[Provided records start]

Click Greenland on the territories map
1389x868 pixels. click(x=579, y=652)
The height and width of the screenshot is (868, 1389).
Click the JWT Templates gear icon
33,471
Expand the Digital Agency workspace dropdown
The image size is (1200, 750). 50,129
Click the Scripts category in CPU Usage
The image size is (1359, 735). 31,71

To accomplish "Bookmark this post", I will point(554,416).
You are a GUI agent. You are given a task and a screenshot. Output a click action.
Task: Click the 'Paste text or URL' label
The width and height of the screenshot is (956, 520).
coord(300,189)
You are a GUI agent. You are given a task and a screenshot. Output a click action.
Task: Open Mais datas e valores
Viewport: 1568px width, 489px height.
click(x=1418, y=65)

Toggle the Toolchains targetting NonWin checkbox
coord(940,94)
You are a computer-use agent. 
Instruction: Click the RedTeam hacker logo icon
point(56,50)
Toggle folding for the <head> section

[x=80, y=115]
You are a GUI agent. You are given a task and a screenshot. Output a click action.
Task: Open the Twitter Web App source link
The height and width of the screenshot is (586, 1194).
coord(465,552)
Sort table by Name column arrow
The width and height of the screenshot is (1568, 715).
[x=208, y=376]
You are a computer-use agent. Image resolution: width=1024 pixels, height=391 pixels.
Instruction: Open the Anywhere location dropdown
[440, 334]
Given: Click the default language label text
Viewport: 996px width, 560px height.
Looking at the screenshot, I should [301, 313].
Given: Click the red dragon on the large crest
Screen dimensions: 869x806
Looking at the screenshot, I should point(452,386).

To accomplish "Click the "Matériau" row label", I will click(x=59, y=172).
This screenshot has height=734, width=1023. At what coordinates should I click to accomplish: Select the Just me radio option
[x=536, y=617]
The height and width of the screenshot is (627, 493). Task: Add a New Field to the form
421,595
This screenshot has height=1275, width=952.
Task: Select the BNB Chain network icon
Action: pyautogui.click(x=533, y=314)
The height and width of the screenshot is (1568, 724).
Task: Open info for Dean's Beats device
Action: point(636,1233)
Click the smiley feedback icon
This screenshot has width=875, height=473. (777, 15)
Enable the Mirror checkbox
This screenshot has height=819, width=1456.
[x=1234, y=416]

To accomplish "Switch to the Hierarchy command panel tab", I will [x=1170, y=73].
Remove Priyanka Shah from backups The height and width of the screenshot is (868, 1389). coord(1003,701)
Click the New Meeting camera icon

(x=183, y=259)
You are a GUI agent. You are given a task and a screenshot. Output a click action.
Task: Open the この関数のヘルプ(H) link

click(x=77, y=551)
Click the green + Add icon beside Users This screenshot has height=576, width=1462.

[Provided records end]

Copy the listing starting at the line that contains "Click the smiley feedback icon" and ending at the end of the listing, changing "smiley" to "happy face" and keeping everything else the same.

■ **Solution**
Click the happy face feedback icon
This screenshot has width=875, height=473. (777, 15)
Enable the Mirror checkbox
This screenshot has height=819, width=1456.
[x=1234, y=416]

To accomplish "Switch to the Hierarchy command panel tab", I will [x=1170, y=73].
Remove Priyanka Shah from backups The height and width of the screenshot is (868, 1389). coord(1003,701)
Click the New Meeting camera icon

(x=183, y=259)
You are a GUI agent. You are given a task and a screenshot. Output a click action.
Task: Open the この関数のヘルプ(H) link

click(x=77, y=551)
Click the green + Add icon beside Users This screenshot has height=576, width=1462.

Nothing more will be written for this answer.